# Advice about a girl i like



## nathaniel

ok I have liked this girl all through grade 9-12 than in grade 12 i finally asked her out to movie and she said yes but it was at the end of the year and after the movie we kinda never said we should do this again or anything and i tried phoning her 3 times but she wasn’t home so I’ve waited 3 weeks now cuz we just graduated and don’t go to school together anymore but I still wanna ask her out again and I’m just wondering how I should do it, if i should visit her at her work (restaurant) she's waitress, or phone her or something, i also want to know a good place to take her that’s a better place than a movie and if there’s anything funny I can say to start up a conversation cuz I’m not good at starting conversations but once I get going i can do well. Thanks for any advice.


----------



## stav

Well Nat, if the place she is working at, is a drop in kind of place.. like where you can just go get a coffee.... Go in and have a coffee.. say hi, how are you, hows the job.. Then say, hey, i really enjoyed our trip to the movies that time, you were great company, would you like to do it again sometime? Or we could go get and ice cream/coffee/burger if you like.. Or if there is some concert coming up, that you know she would like, say.. oh.. i hear so and so are doing a concert, and i really want to see them, Howabout you, do you like them?
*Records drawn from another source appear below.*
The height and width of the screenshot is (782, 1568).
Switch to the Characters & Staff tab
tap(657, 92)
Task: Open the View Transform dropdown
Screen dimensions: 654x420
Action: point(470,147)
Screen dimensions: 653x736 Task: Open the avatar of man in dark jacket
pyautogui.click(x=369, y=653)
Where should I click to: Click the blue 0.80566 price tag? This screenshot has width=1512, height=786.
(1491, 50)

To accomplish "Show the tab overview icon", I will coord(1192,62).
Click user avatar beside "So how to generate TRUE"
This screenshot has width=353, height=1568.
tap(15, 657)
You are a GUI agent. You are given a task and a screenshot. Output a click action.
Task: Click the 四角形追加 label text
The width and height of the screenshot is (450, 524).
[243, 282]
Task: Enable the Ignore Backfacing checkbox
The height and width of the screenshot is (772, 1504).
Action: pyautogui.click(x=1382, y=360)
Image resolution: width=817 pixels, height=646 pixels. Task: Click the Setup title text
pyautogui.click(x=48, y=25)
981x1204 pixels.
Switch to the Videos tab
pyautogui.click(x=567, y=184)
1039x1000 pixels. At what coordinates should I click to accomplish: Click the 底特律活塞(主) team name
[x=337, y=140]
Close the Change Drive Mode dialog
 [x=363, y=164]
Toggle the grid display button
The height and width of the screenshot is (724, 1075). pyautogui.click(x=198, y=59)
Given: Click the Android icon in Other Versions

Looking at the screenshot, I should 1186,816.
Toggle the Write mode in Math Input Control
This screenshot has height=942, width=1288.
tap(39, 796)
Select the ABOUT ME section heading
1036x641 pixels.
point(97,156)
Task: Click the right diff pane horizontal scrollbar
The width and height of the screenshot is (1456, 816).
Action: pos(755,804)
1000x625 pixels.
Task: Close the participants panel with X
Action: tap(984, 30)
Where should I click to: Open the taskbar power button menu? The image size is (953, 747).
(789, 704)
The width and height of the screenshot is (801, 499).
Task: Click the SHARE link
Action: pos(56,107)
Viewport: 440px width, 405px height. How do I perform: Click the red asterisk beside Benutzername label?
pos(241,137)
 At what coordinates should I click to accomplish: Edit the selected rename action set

If she says yes, say.. well why don't we go together, i'll go see if i can get tickets...

That will give her the chance, if she is not interested, of making a polite excuse.. and then you'll know to look elsewhere without feeling stupid... and if she says yeah great I would love to, give me a call... then you are on your way!

If she doesn't sound too enthusiastic, and is vague, then take it as a no thanks and stop wasting your time... lots more pebbles on the beach 

Good luck!


----------